Walker Furniture’s deliveries help make holidays brighter
December 29, 2007 - 10:00 pm
With tears of joy in her eyes and gasping to catch her breath, Glenda Saylor could barely say "Thank you" as employees from Walker Furniture filled her empty apartment with brand-new furniture. Her appreciation, nevertheless, was clearly evident.
"It's like a dream come true," she said. "I'm tired of sleeping on the floor. Tonight, I can sleep in a real bed."
Glenda Saylor and her husband, Dell, were one of 36 families who received a houseful of new furniture compliments of Walker through its annual Home for the Holidays program.
"I've seen it on TV, but I never thought it would be my dream come true," Glenda Saylor said of the charitable program.
Through its Home for the Holidays program, Walker delivers a houseful of brand-new furniture for the bedroom, dining room and living room, depending on each family's needs.
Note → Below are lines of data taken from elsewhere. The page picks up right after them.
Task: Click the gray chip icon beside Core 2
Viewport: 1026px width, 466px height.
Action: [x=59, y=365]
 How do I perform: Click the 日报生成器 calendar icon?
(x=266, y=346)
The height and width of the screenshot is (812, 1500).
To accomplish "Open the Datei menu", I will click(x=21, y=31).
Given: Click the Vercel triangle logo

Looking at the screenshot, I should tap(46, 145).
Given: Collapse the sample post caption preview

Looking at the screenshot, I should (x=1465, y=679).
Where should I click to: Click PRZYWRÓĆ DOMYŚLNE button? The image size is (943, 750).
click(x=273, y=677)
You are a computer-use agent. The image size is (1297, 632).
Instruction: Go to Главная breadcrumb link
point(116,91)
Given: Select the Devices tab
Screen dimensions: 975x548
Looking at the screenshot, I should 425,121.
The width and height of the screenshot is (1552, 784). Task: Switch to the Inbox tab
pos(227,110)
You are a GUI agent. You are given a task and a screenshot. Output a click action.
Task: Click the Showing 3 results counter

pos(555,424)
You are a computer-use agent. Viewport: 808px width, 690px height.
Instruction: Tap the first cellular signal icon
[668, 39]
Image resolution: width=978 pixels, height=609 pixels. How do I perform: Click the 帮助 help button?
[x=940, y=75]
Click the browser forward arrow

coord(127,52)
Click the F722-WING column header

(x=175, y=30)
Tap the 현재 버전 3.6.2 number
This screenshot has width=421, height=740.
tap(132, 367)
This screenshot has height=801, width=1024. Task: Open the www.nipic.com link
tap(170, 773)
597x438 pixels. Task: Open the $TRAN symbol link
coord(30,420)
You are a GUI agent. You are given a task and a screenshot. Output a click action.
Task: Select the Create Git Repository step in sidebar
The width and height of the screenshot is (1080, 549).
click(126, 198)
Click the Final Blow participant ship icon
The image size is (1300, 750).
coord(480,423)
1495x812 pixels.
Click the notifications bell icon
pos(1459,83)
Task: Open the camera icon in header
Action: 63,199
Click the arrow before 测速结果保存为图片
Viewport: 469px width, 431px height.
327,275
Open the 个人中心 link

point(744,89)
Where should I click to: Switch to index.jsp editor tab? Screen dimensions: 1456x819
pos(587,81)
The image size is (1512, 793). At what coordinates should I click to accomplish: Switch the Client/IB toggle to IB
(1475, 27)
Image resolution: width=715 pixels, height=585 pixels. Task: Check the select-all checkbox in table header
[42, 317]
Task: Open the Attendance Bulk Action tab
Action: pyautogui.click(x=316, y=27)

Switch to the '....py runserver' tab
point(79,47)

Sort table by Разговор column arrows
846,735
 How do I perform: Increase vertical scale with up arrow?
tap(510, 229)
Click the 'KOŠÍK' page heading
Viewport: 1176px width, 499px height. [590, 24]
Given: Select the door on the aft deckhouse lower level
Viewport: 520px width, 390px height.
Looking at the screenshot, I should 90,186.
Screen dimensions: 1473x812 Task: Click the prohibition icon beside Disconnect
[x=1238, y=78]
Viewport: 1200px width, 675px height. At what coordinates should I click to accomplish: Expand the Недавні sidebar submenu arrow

One of the priorities is to ensure that each person living in the house has a new bed to sleep on.
"Of all the years we've been delivering furniture, I think this is the most beautiful furniture I have ever seen," Alterwitz told the Saylors.
Alterwitz said it's the joy he and the entire staff at Walker receives from helping others and making a big difference in their lives that keeps the program going and growing each year. The first year, the company aided 12 families.
Alterwitz said he goes to as many deliveries as he can to see the recipients' joy and what changes the furniture will make in their lives.
The Saylors were nominated for the gift by Kathy Johnson and Joan Wert, who met the couple at the rehabilitation center Dell Saylor was sent to after a lengthy hospital stay. Johnson's son and Wert's husband also are patients at the facility.
"Dell and Glenda Saylor were barely getting by when he suffered a stroke," Johnson wrote in her nomination letter.
According to Johnson and Wert, Glenda Saylor lived in a shelter for several months until she received assistance getting into a one-bedroom apartment. Both Glenda and Dell Saylor are in their late 50s, have diabetes and are insulin dependent.
"She has absolutely nothing in regard to furniture. She only has a mattress on the floor to sleep on," Johnson wrote.
"I've never seen anyone more deserving than her. I don't think she's ever had anything new in her life before," Wert said while watching her friend receive her early holiday present.
For the Saylors, the new furniture offers more than just a place to sit and sleep. Dell Saylor said it is incentive for him to walk again and leave the confines of his hospital bed and wheelchair.
"It makes me want to do better. It encourages me," he said, adding that he knows that one day he will be able to sit on their new couch.